Ranuwijaya, Utang.
1996. Ilmu Hadits. Jakarta: Gaya Media Pratama.
HADITS PADA MASA
RASULULLAH SAW
Periode: 13 Sebelum Hijriyah s.d. 11 Hijriyah / 610 s.d. 632 M. 23
tahun.
Merupakan masa penurunan wahyu (‘ashr al-wahyi) dan masa
pertumbuhan hadits. Wahyu yang diturunkan Allah kepada Rasul dijelaskan melalui
perkataan (aqwal), perbuatan (af’al), dan ketetapan (taqarir)
kepada para sahabat.
1. BEBERAPA PETUNJUK RASUL
Rasul adalah seorang guru dan Pembina bagi sahabatnya.

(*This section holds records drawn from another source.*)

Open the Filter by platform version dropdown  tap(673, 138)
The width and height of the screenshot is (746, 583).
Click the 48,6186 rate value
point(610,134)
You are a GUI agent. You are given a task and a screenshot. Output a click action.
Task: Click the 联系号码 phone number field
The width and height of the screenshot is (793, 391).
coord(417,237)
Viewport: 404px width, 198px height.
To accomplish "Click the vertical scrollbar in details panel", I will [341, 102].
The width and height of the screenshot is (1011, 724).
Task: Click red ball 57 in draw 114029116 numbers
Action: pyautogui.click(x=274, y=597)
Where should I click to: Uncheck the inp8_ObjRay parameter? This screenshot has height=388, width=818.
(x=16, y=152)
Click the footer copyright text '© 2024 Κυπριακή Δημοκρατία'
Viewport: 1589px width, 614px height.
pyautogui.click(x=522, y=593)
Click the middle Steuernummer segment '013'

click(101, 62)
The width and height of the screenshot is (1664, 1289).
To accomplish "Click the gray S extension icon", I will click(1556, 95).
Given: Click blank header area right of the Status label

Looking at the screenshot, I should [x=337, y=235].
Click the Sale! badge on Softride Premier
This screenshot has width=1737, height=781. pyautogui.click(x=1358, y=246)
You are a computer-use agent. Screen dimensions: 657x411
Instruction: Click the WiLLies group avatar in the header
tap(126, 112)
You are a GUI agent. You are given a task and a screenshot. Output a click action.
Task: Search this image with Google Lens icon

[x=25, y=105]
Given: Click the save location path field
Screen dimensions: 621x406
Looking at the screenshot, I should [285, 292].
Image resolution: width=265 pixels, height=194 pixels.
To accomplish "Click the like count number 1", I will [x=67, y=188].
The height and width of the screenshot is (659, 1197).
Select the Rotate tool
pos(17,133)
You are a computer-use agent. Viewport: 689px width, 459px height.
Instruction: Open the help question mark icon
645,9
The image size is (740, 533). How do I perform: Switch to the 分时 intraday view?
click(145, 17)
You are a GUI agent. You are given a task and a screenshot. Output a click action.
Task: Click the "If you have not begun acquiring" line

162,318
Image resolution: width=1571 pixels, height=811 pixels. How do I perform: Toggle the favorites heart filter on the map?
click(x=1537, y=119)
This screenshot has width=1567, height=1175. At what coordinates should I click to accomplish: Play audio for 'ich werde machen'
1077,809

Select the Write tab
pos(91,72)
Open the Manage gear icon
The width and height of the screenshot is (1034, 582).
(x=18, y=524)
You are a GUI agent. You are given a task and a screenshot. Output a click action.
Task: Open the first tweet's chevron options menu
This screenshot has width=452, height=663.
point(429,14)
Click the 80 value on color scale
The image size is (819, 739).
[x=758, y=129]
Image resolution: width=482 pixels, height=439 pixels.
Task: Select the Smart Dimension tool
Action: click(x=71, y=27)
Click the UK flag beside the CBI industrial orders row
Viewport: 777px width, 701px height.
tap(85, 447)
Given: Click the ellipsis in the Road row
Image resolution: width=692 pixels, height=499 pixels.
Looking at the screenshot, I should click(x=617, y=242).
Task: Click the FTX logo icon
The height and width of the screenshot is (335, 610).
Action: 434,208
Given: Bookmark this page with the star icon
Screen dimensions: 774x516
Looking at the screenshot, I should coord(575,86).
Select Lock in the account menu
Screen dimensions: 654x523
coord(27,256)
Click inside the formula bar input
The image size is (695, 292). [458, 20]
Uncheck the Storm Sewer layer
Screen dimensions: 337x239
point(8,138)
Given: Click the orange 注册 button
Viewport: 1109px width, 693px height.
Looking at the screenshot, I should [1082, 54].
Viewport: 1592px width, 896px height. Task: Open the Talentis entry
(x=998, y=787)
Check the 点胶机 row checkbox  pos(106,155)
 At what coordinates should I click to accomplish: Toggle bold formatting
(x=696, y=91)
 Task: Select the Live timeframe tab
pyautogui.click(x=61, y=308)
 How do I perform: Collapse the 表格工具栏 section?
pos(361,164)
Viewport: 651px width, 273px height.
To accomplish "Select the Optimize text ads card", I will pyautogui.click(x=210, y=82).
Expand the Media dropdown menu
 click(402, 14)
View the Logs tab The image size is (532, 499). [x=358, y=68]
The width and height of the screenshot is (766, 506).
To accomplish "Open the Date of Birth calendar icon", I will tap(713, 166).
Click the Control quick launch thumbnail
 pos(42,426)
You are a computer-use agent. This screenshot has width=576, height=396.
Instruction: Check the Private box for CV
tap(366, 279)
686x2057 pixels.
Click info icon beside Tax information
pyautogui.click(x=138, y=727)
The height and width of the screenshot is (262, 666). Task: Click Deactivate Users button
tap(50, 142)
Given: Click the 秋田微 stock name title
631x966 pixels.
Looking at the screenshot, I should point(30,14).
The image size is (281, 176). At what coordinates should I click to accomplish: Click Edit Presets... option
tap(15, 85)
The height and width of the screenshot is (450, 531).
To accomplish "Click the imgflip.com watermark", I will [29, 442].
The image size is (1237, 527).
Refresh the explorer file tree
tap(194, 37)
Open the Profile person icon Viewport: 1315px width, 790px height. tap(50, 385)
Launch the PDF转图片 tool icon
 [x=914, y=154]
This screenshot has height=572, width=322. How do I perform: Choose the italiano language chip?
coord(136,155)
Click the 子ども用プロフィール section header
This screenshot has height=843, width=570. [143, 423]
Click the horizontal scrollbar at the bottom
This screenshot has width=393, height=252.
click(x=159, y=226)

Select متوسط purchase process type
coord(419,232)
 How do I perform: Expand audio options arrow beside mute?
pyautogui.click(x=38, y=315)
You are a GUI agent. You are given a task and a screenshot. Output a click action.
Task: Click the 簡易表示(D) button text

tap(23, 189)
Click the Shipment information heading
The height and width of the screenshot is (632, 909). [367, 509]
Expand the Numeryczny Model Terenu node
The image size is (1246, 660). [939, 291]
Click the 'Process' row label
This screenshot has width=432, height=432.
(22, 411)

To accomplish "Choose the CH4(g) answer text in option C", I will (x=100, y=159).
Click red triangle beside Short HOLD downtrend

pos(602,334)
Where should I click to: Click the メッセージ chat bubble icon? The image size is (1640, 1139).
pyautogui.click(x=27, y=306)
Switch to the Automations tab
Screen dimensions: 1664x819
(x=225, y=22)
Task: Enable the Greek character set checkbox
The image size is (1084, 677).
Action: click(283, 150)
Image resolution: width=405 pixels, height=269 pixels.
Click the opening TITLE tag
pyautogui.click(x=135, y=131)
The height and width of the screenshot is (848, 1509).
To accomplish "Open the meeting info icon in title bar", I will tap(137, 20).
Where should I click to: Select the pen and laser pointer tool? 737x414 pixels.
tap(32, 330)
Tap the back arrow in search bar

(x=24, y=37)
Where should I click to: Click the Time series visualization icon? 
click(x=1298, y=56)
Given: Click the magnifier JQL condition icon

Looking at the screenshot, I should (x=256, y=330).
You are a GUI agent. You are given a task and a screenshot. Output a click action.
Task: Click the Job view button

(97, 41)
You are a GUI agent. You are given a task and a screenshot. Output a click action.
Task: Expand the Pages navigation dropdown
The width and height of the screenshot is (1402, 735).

2. CARA PENYAMPAIAN HADITS
Ada beberapa teknik rasul dalam
menyampaikan hadits kepad apara sahabat, yang disesuaikan dengan kondisi
mereka:
1)
Melalui Jamaah Majlis al-‘Ilmi
Melalui para jamaah pada pusat pembinaan
yang disebut majlis al-‘Ilmi. Melalui majelis ini para sahabat
memperoleh banyak peluang untuk menerima hadits sehingga mereka
mengkonsentrasikan diri untuk mengikuti kegiatannya.
2)
Melalui para sahabat tertentu.
Pada kesempatan tertentu rasul
menyampaikan haditsnya melalui para sahabat tertentu kemudian dari sahabat
disampaikan pada orang lain.
3)
Melalui Ceramah
Melalui pidato di tempat terbuka, seperti
saat haji wada’ dan fathul makkah.
4)
Dengan memberi contoh langsung
Perbuatan langsung yang disaksikan oleh
para sahabat (jalan musyahaddah)
Tempat yang digunakan rasul untuk
berdakwah seperti masjid, rumahnya sendiri, dalam perjalanan (safar),
dan ketika berada di rumah (muqim).[1]
Ada beberapa tujuan rasul menyampaikan
hadits kepada sahabat adalah:[2]
1)
Sebagai pernjelas kandungan ayat yang telah
turun.
2)
Menjelaskan kepastian hokum yang ada dalam
fenomena yang terjadi
3)
Menjawab pertanyaan yang diajukan sahabat
tentang fenomena yang terjadi.
4)
Menjelaskan kepastian hokum yang terjadi di
masyarakat.
5)
Menjelaskan aqidah yang salah yang tidak sesuai
dengan ajaran islam.
3. KEADAAN SAHABAT DALAM MENERIMA DAN
MENGUASAI HADITS
Dalam menerima hadits para sahabat
dibedakan oleh rasul. Ada yang menerima banyak hadits dan ada yang menerima
sedikit hadits. Hal ini terjadi karena beberapa faktor, antara lain:
1)
Perbedaan kesempatan bersama rasul
2)
Perbedaan kesanggupan bersama rasul
3)
Perbedaan pemahaman dan kesungguhan menghafal
4)
Perbedaan waktu awal masuk islam
5)
Perbedaan kemampuan menulis hadits
Ada banyak sahabat yang menerima banyak
hadits karena sebabnya, diantaranya:[3]
a.
As-sabiqunal awwalun (orang yang
pertama masuk islam)
Karena lebih awal masuk islam, seperti Abu
Bakar Ash-Shidiq, Umar bin Khattab, Usman bin Affan, Ali bin Abi Tolib, dan
Abdullah bin Mas’ud.
b.
Ummahat al-mukminin (para istri
Rasul)
Mereka yang pribadinya lebih dekat dan
sering dengan rasul, seperti Siti Aisyah dan Ummu Salamah. Hadits berupa
permasalahan keluarga, pribadi, dan tata cara pergaulan.
c.
Para sahabat yang dekat dengan Rasul
Mereka yang selalu dekat dengan rasul,
seperti Abdullah Amru bin Ash.
d.
Sahabat yang meskipun tidak lama dengan
rasul, namun efisien dalam memenfaatkan peluang untuk bertanya.
e.
Sahabat yang sungguh mengikuti majlis rasul
dan sahabat yang tergolong hidup lebih lama dari wafatnya Rasul.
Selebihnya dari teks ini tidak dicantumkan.